Task directions: Every entry below, first to last, should be restated word for word.

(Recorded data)
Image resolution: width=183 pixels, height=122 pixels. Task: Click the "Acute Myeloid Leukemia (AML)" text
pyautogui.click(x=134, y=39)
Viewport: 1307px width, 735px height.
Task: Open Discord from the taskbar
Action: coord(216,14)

Output for this task:
Image resolution: width=183 pixels, height=122 pixels. Task: Click the "Acute Myeloid Leukemia (AML)" text
pyautogui.click(x=134, y=39)
Viewport: 1307px width, 735px height.
Task: Open Discord from the taskbar
Action: coord(216,14)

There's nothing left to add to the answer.